* [EXERCISE]: Here are some records; quote them exactly, leaving out the pictures.
..............................
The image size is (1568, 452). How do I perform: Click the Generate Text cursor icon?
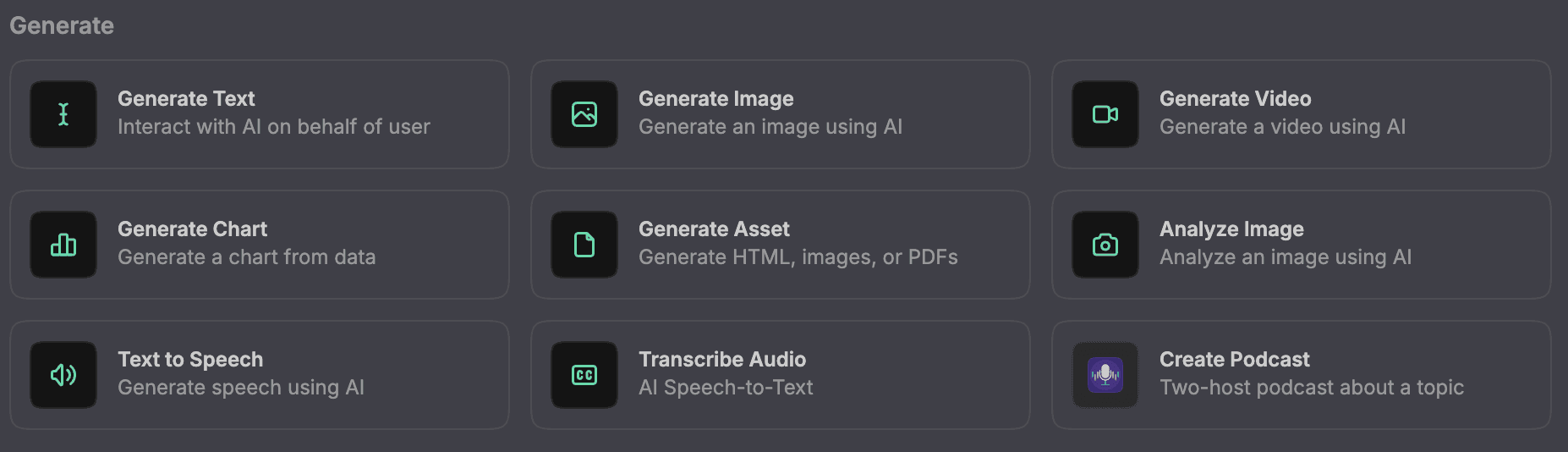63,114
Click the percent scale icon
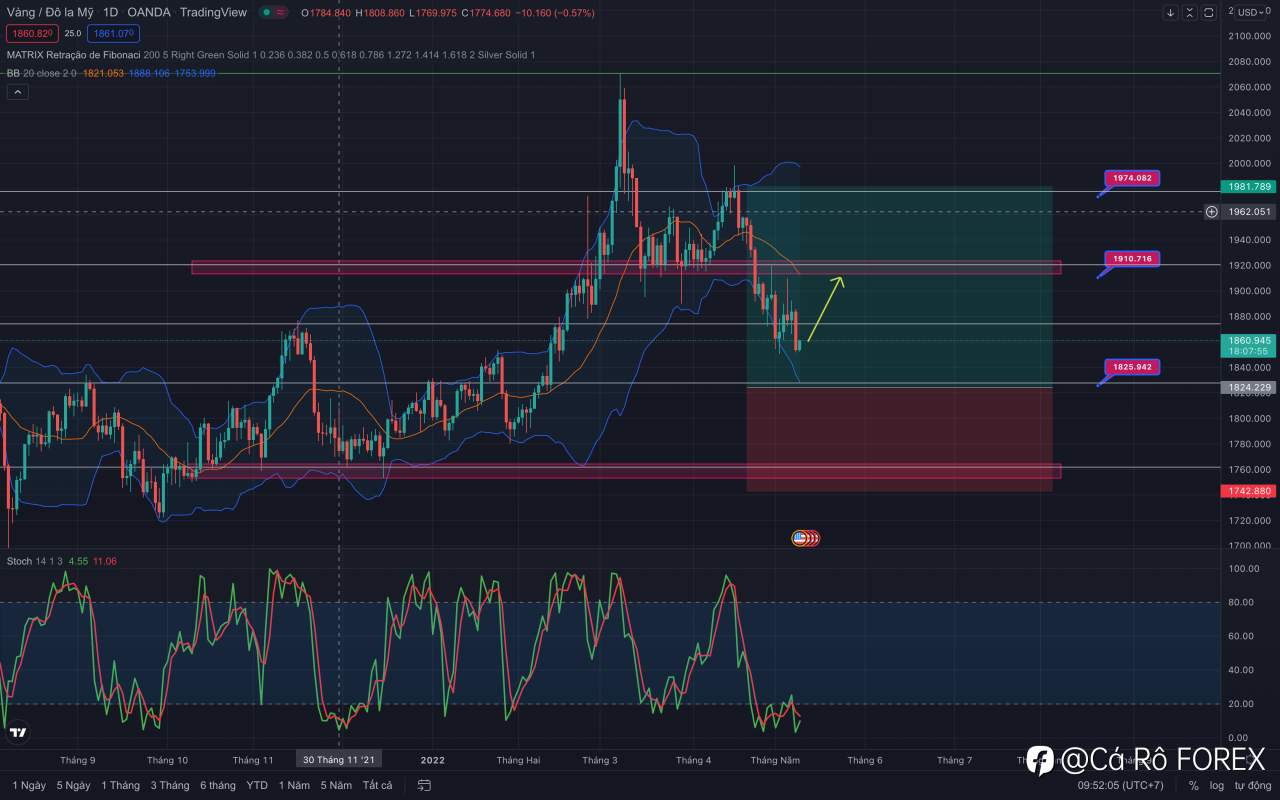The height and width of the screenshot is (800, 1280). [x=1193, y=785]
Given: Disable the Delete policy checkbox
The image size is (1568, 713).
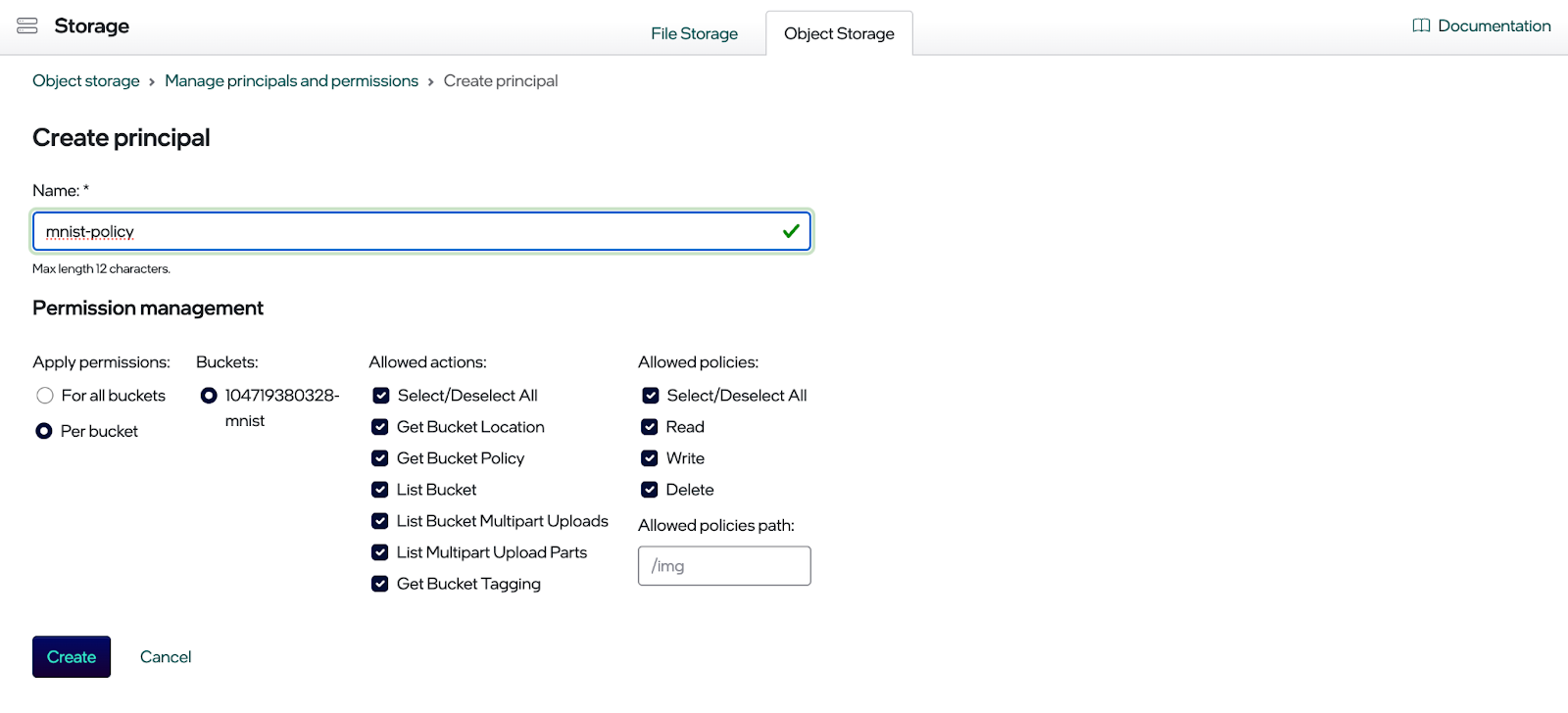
..............................
* [RESULT OF THE EXERCISE]:
The image size is (1568, 452). How do I perform: Click the Generate Text cursor icon?
63,114
Click the percent scale icon
The height and width of the screenshot is (800, 1280). [x=1193, y=785]
Given: Disable the Delete policy checkbox
The image size is (1568, 713).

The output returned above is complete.